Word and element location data
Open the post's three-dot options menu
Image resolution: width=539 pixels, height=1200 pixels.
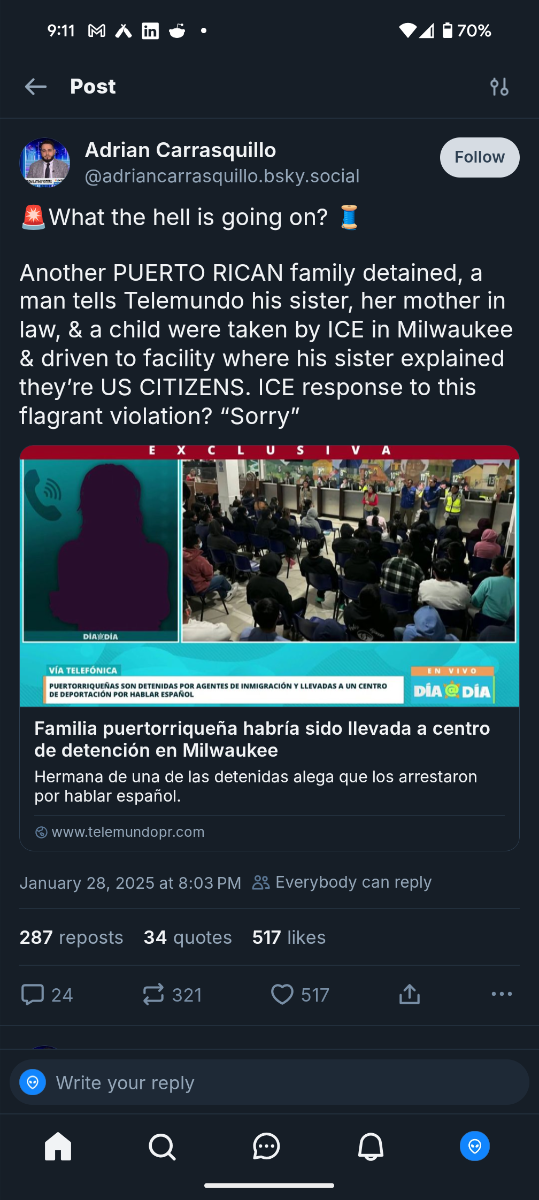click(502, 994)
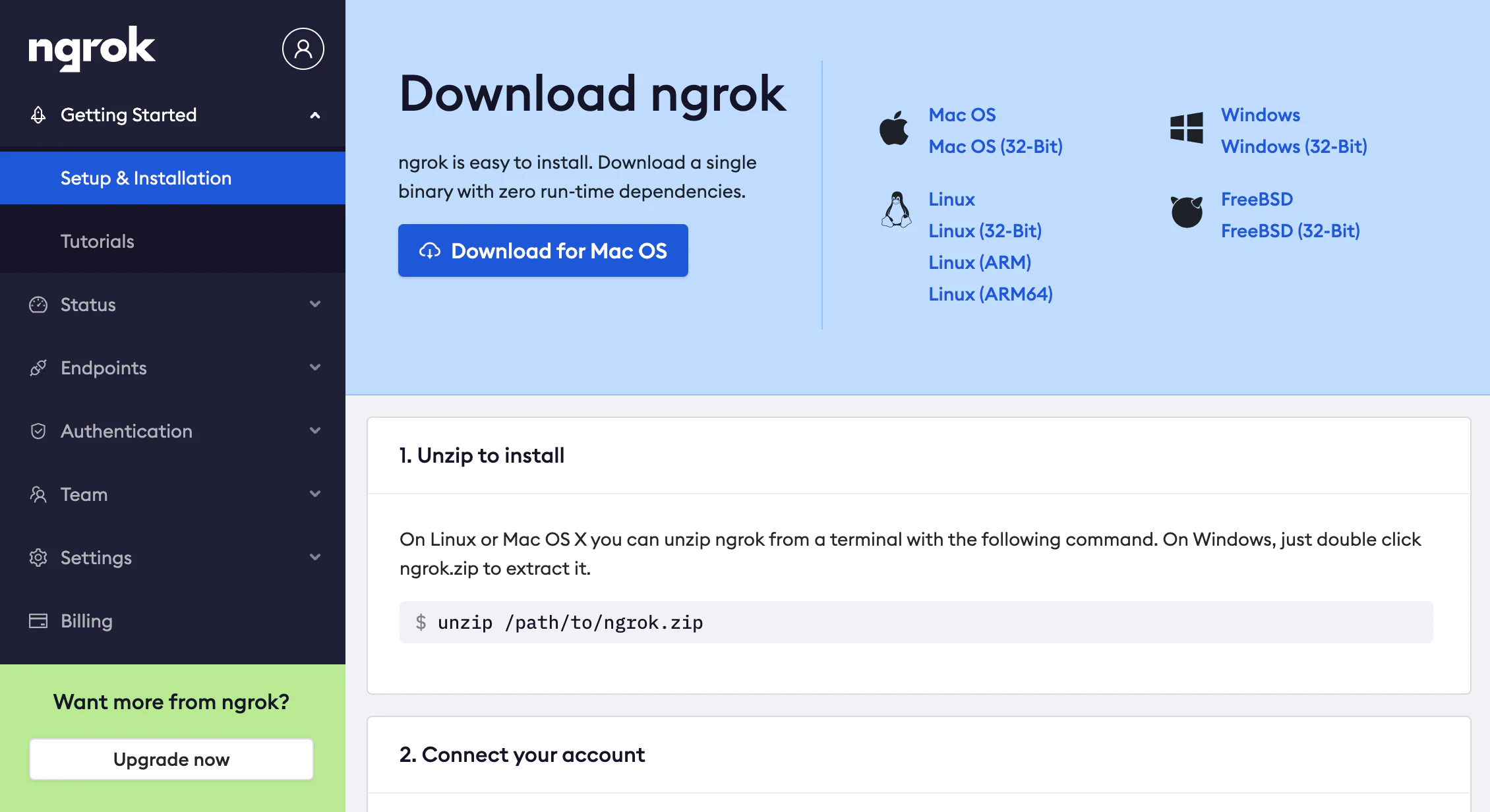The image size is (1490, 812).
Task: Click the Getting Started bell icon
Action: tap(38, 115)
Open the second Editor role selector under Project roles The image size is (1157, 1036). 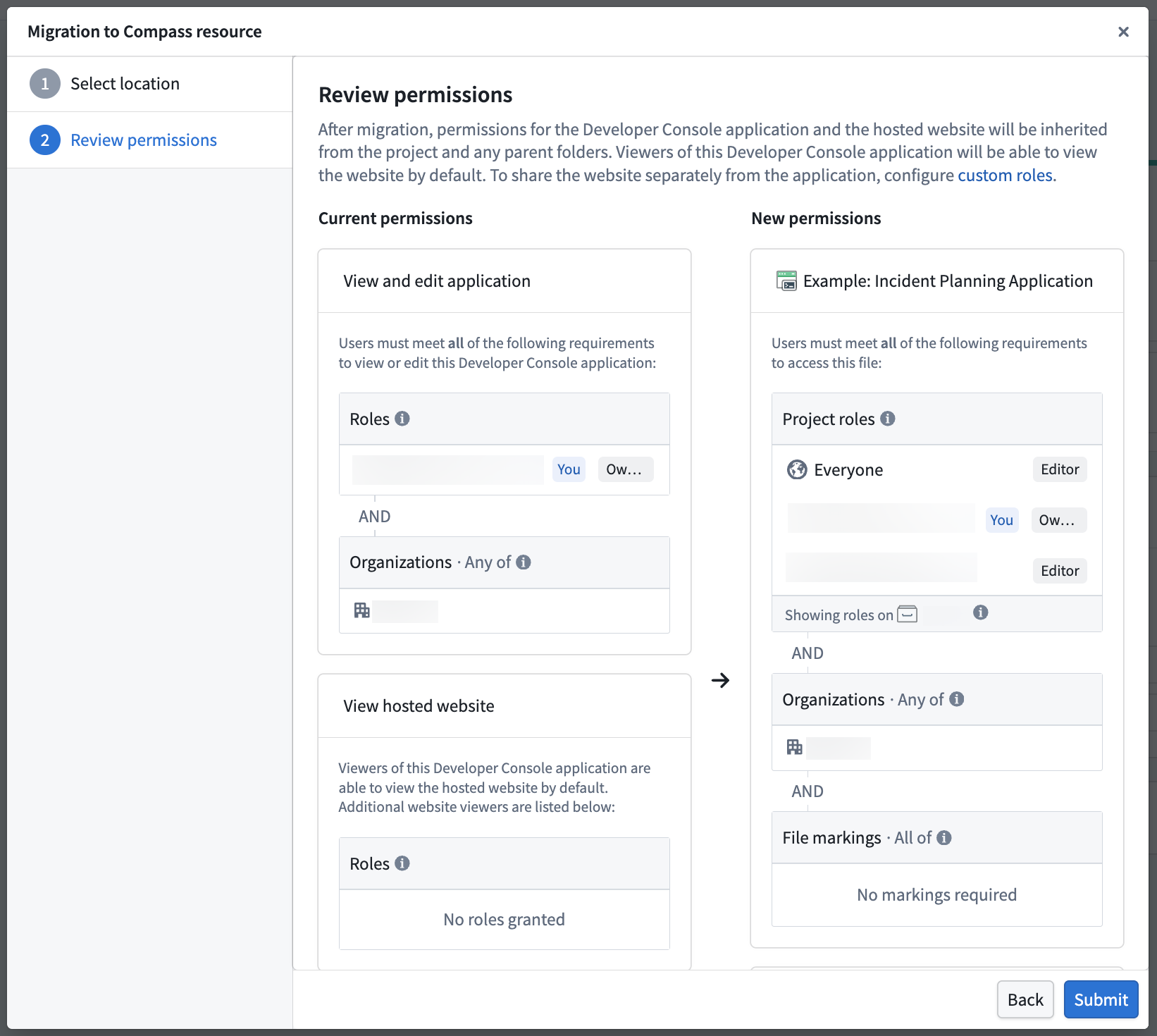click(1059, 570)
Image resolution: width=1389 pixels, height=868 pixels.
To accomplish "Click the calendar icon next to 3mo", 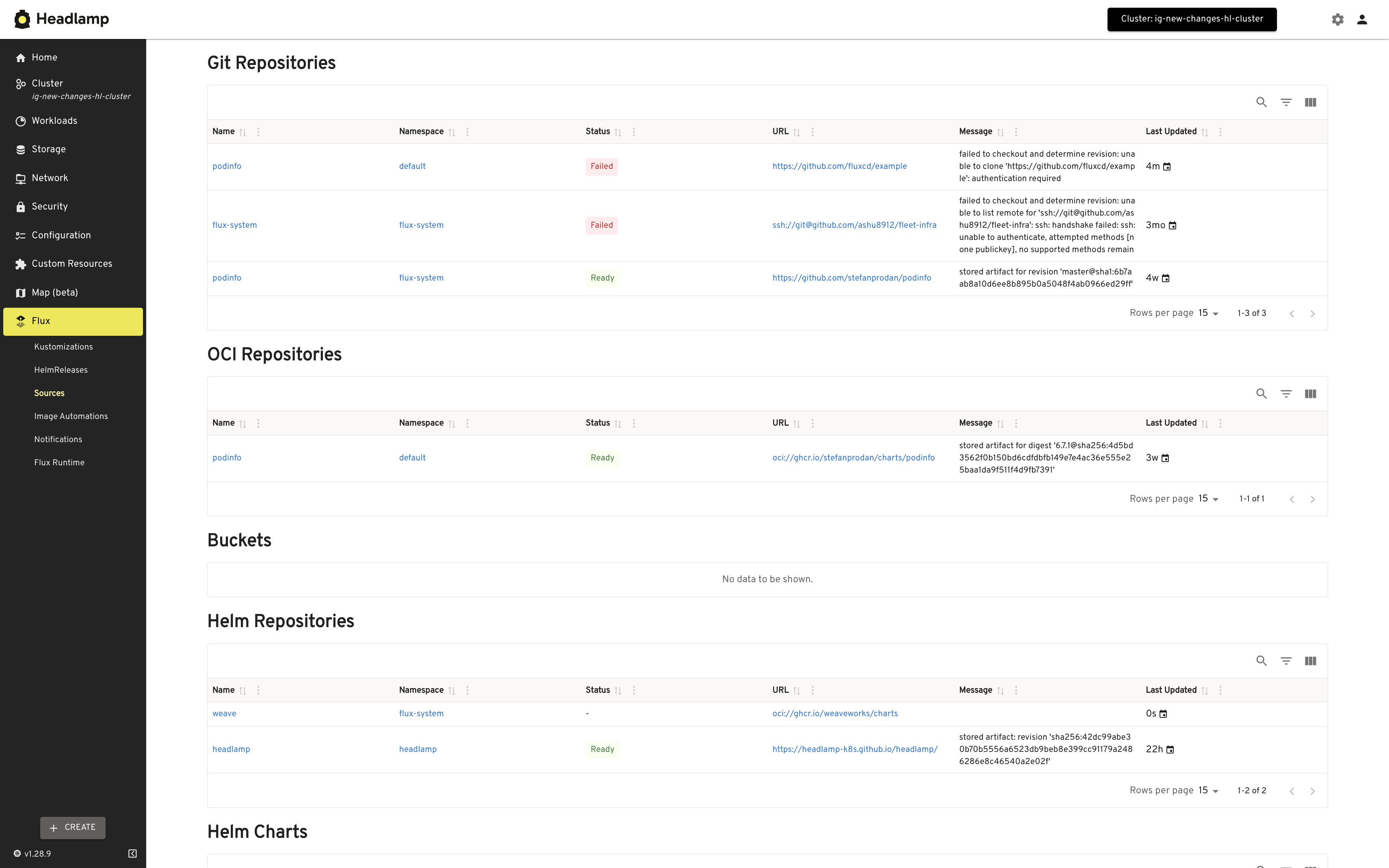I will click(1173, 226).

§ **SET EXERCISE**: Reproduce the records from their first line through the line containing "Action: tap(38, 115)", both included, and leave the pictures out.

§ **ANSWER FOR THIS EXERCISE**:
Open the post's three-dot options menu
Image resolution: width=539 pixels, height=1200 pixels.
click(502, 994)
The image size is (1490, 812).
Task: Click the Getting Started bell icon
Action: tap(38, 115)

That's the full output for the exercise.